Item coordinate data:
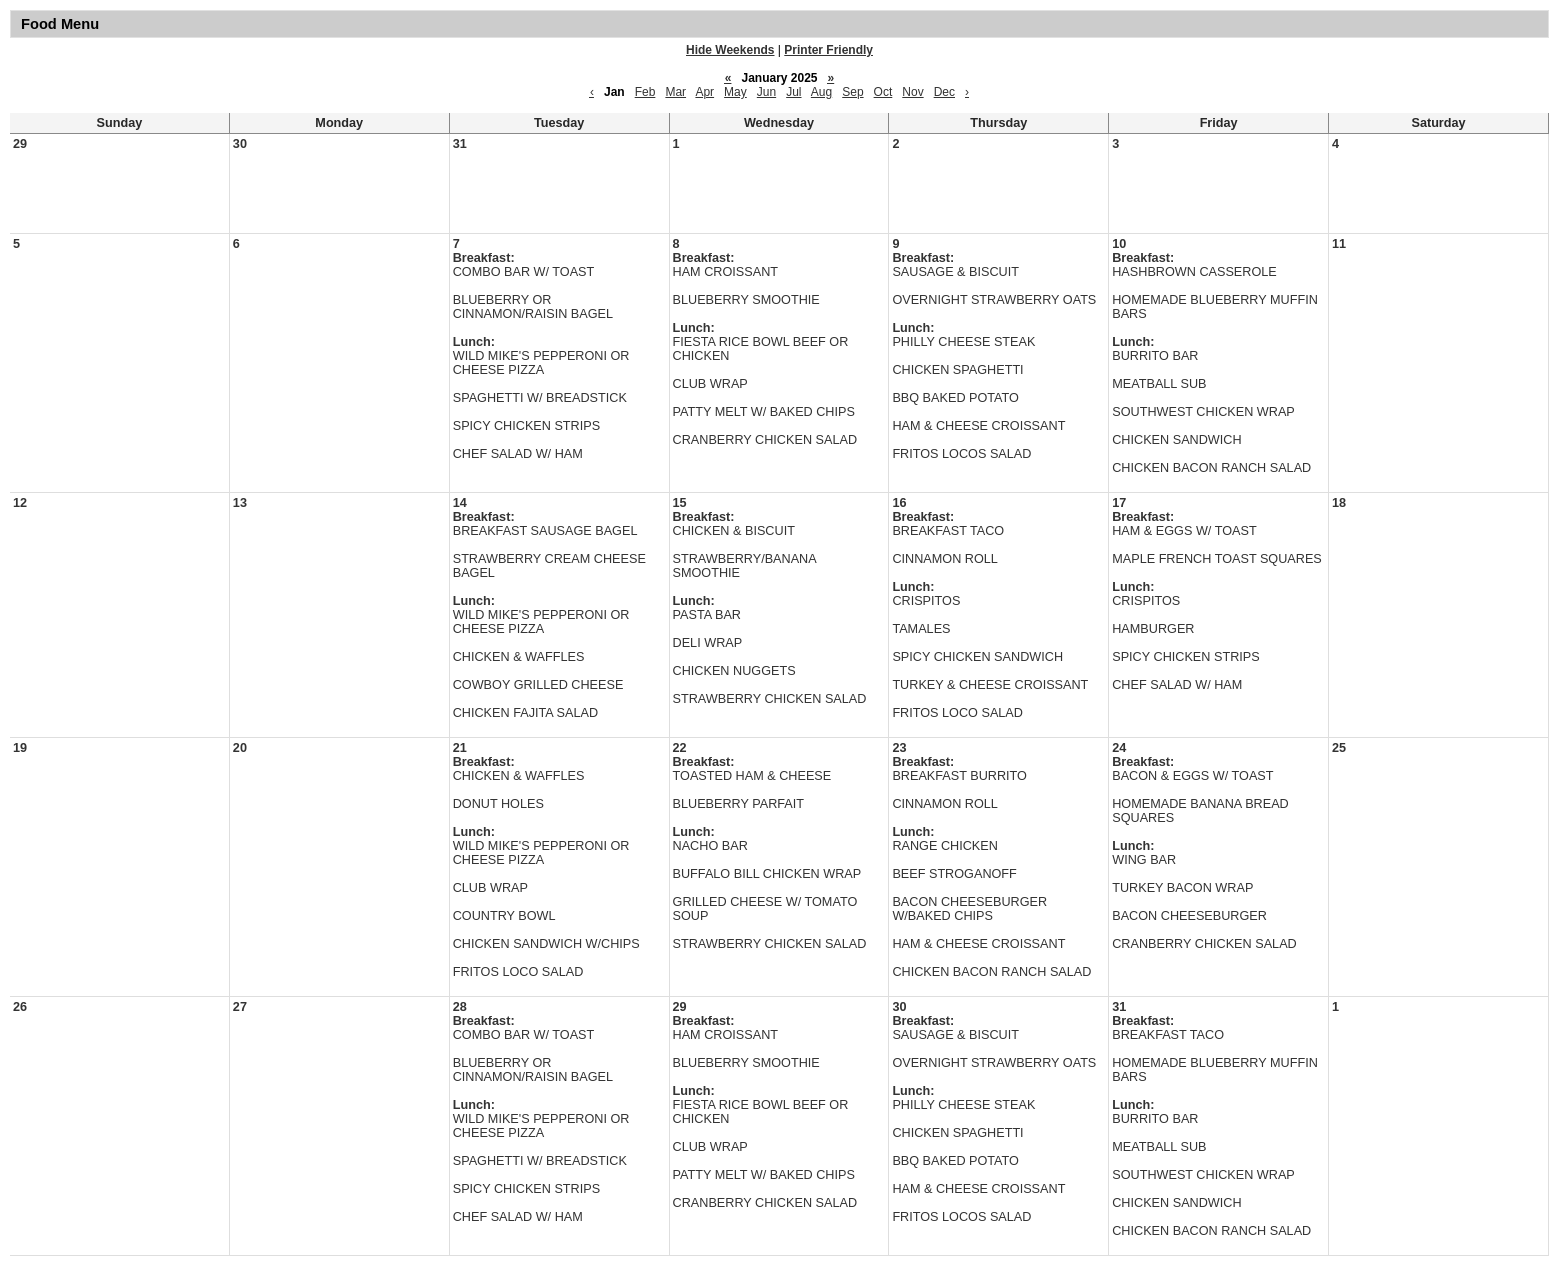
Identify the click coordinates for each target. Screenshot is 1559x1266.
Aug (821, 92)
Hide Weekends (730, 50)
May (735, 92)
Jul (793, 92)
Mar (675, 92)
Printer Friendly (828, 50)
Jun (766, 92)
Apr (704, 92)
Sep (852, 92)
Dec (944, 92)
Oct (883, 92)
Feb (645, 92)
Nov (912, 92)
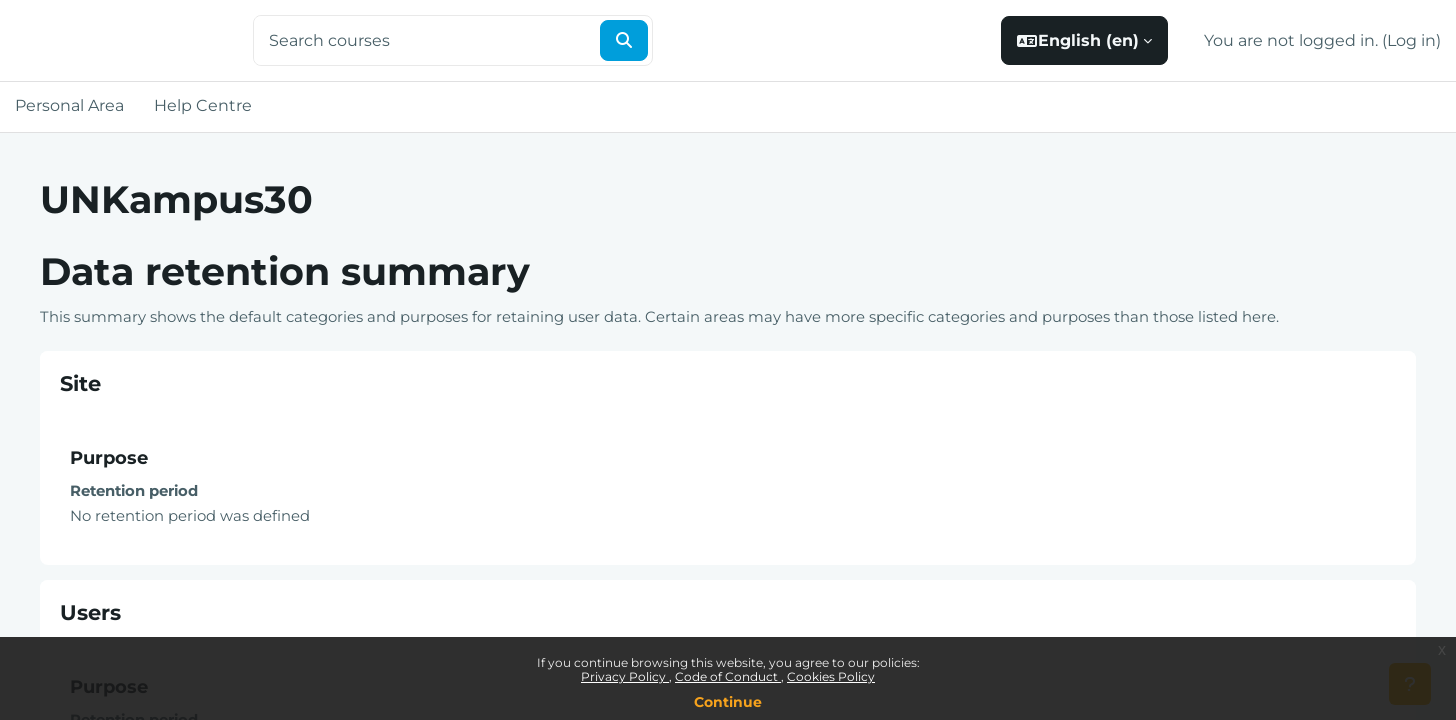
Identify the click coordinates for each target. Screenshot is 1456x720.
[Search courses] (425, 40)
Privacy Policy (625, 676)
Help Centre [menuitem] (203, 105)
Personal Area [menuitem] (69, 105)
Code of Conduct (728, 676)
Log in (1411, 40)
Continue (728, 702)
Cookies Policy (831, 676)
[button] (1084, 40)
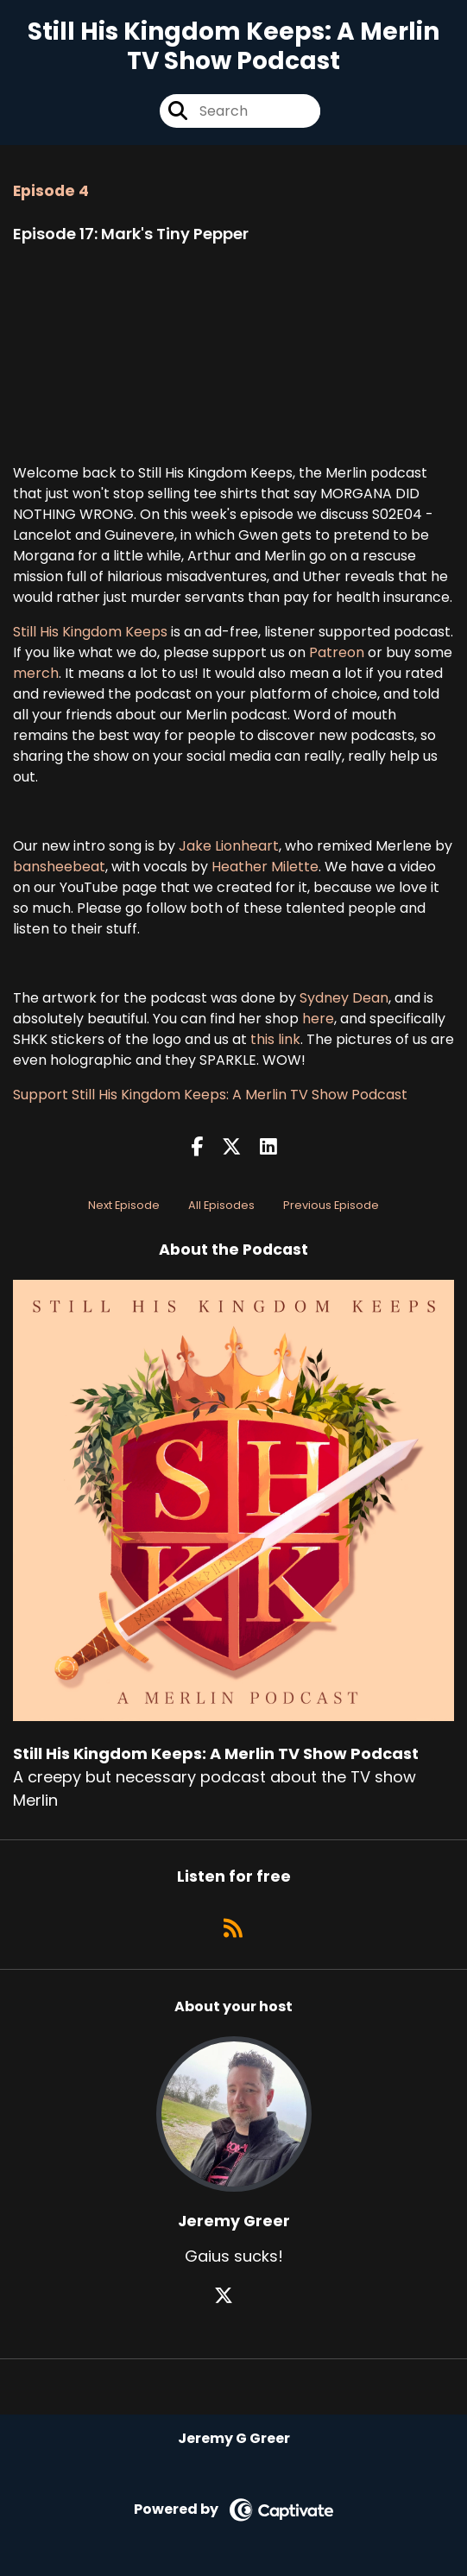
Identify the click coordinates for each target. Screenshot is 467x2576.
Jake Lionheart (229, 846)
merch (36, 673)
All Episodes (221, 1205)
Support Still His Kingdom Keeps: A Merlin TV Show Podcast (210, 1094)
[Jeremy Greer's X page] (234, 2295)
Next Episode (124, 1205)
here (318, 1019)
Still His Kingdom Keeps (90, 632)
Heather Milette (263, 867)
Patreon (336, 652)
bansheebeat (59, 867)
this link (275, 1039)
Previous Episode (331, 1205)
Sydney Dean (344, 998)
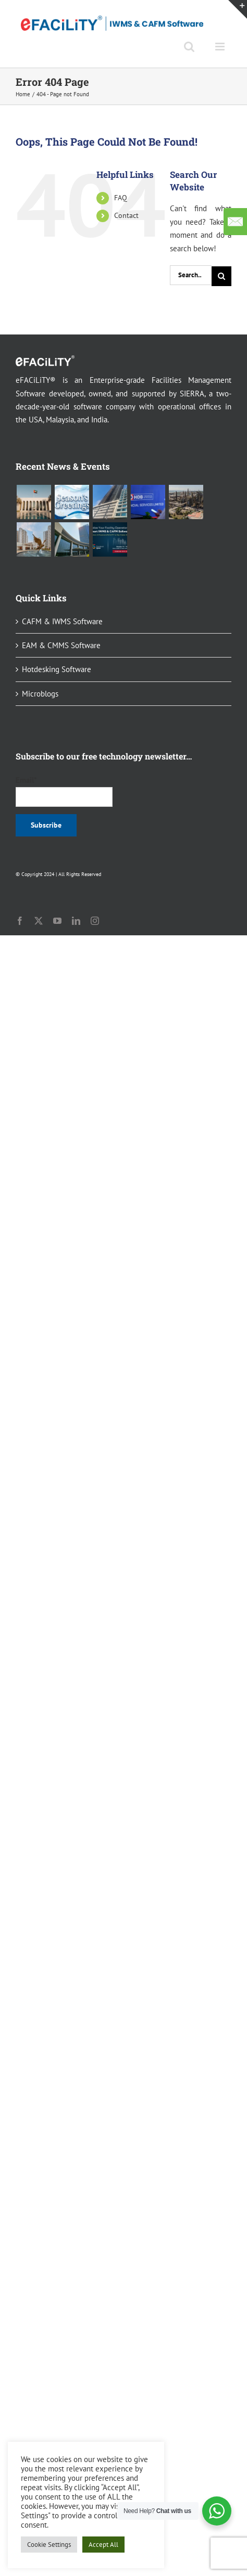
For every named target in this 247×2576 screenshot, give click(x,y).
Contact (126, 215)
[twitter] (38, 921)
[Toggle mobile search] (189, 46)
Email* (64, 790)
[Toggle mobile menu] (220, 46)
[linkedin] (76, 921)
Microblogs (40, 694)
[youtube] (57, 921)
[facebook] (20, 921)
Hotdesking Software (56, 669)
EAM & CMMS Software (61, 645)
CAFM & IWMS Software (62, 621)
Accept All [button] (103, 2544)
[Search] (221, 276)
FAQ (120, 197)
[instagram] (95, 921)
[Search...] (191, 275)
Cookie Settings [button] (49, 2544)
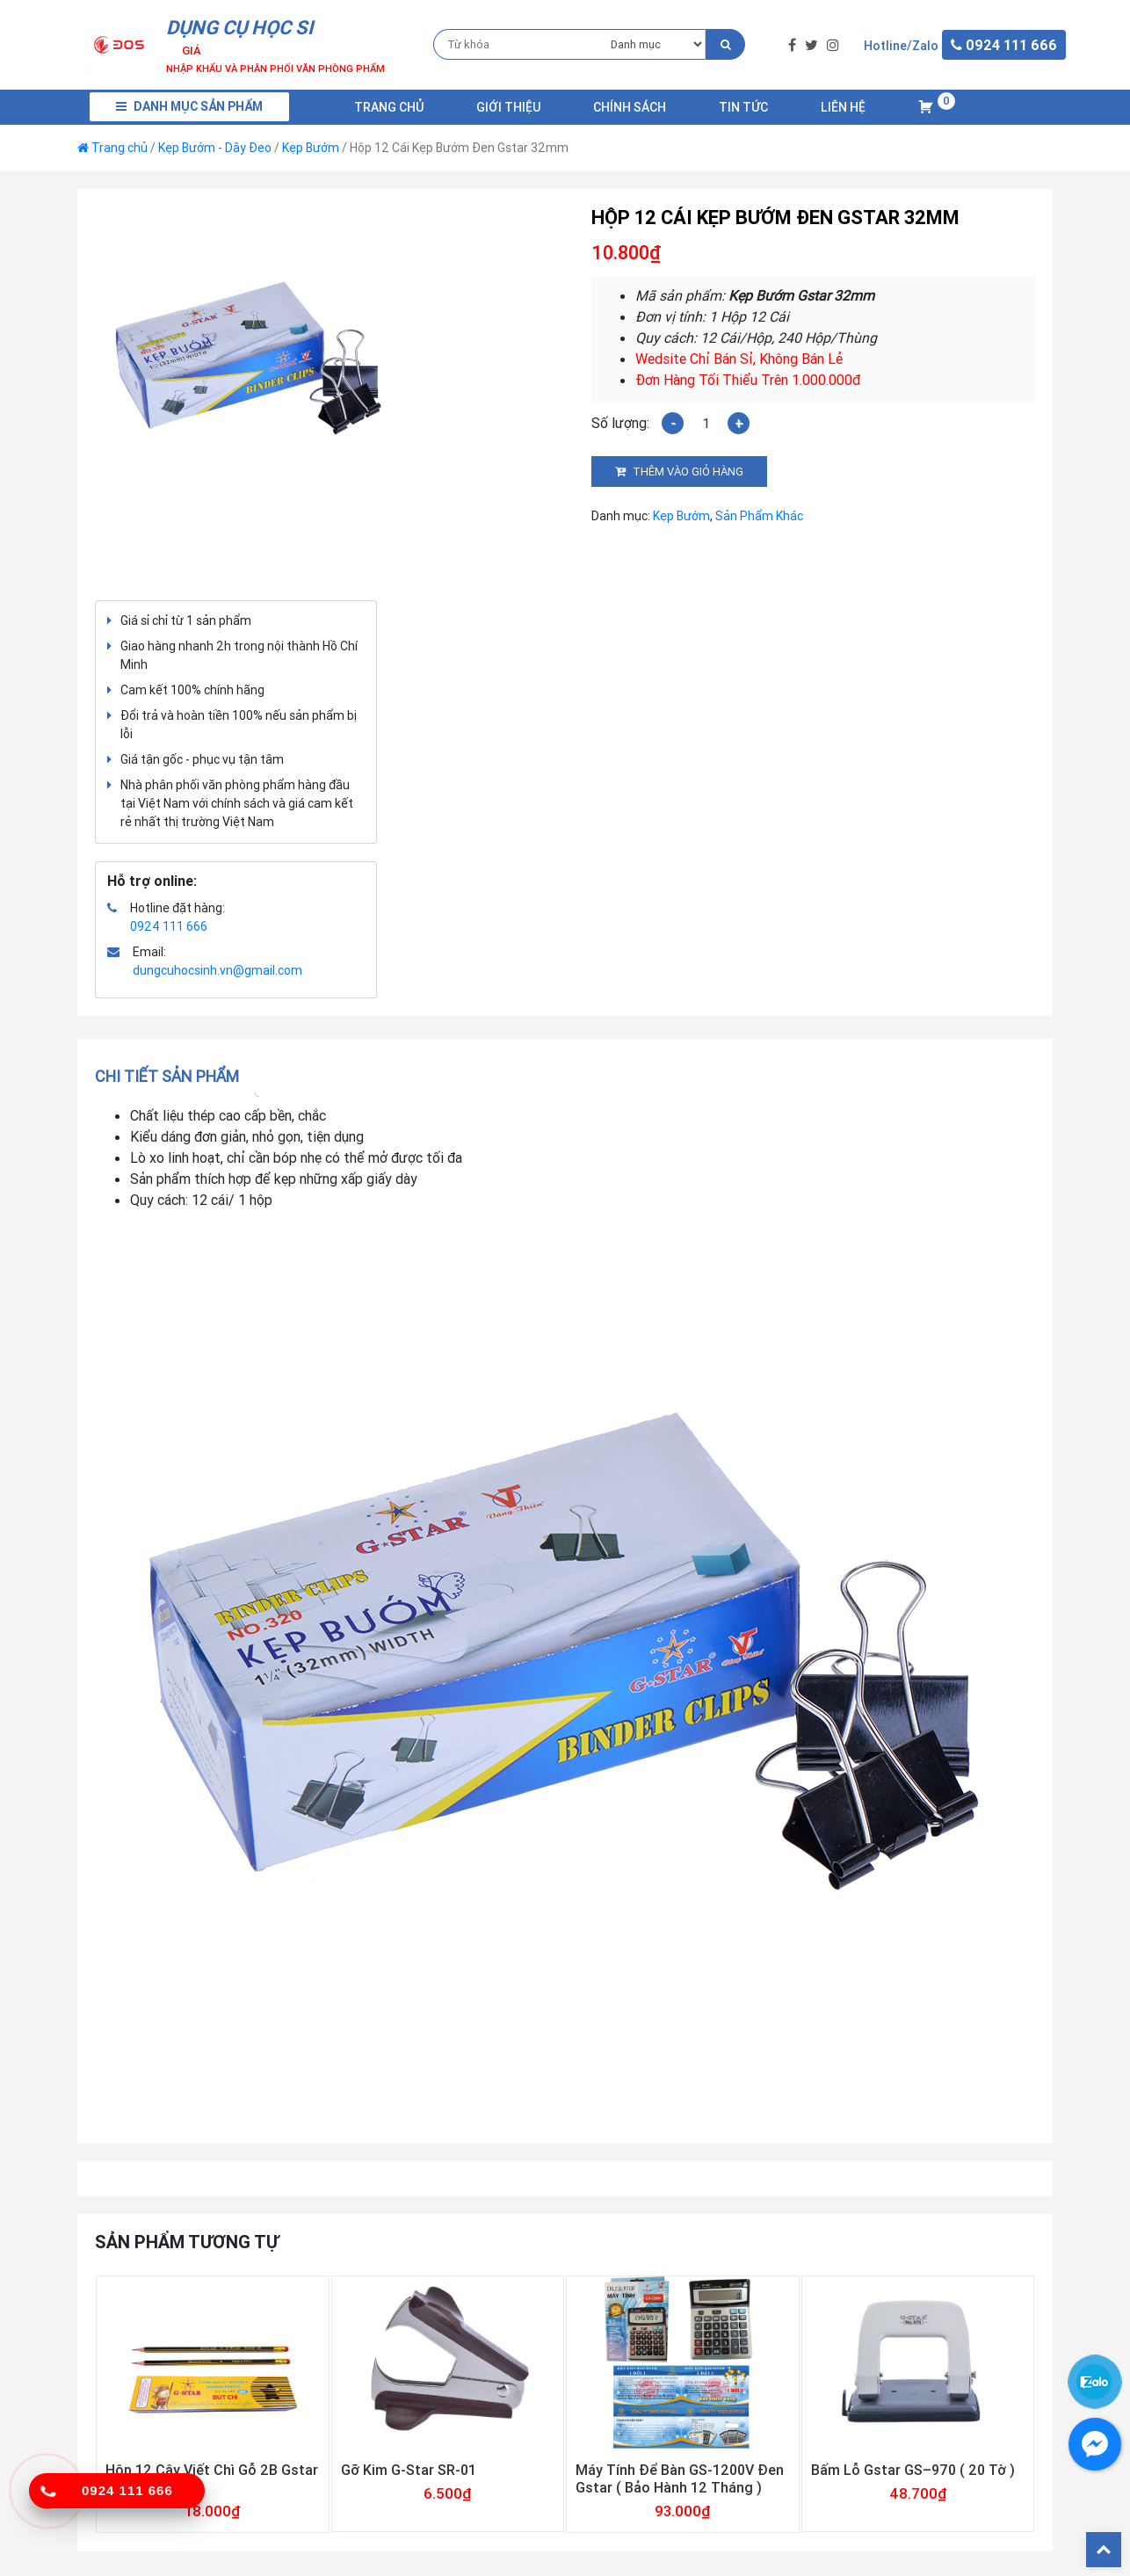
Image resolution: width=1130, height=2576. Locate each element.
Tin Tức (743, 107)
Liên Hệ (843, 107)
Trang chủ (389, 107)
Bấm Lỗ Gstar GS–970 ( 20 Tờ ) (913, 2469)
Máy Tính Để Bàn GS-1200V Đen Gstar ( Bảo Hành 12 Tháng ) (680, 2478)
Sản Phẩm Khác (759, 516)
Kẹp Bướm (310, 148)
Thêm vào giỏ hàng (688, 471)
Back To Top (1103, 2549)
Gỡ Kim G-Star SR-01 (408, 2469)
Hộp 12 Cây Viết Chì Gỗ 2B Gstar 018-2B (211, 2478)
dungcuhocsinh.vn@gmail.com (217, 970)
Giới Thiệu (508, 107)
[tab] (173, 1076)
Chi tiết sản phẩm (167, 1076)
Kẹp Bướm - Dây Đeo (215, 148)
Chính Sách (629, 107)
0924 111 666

Written task: Rename "Back To Top" to "Scroll to Top" in everything from the line containing "Cookie Settings [button] (49, 2544)" down to the end of the lines, and reproduce only those lines with all else unchanged. Leave the pictures out of your answer.

Task solution:
Cookie Settings [button] (49, 2544)
Image resolution: width=1130, height=2576. Locate each element.
Tin Tức (743, 107)
Liên Hệ (843, 107)
Trang chủ (389, 107)
Bấm Lỗ Gstar GS–970 ( 20 Tờ ) (913, 2469)
Máy Tính Để Bàn GS-1200V Đen Gstar ( Bảo Hành 12 Tháng ) (680, 2478)
Sản Phẩm Khác (759, 516)
Kẹp Bướm (310, 148)
Thêm vào giỏ hàng (688, 471)
Scroll to Top (1103, 2549)
Gỡ Kim G-Star SR-01 (408, 2469)
Hộp 12 Cây Viết Chì Gỗ 2B Gstar 018-2B (211, 2478)
dungcuhocsinh.vn@gmail.com (217, 970)
Giới Thiệu (508, 107)
[tab] (173, 1076)
Chi tiết sản phẩm (167, 1076)
Kẹp Bướm - Dây Đeo (215, 148)
Chính Sách (629, 107)
0924 111 666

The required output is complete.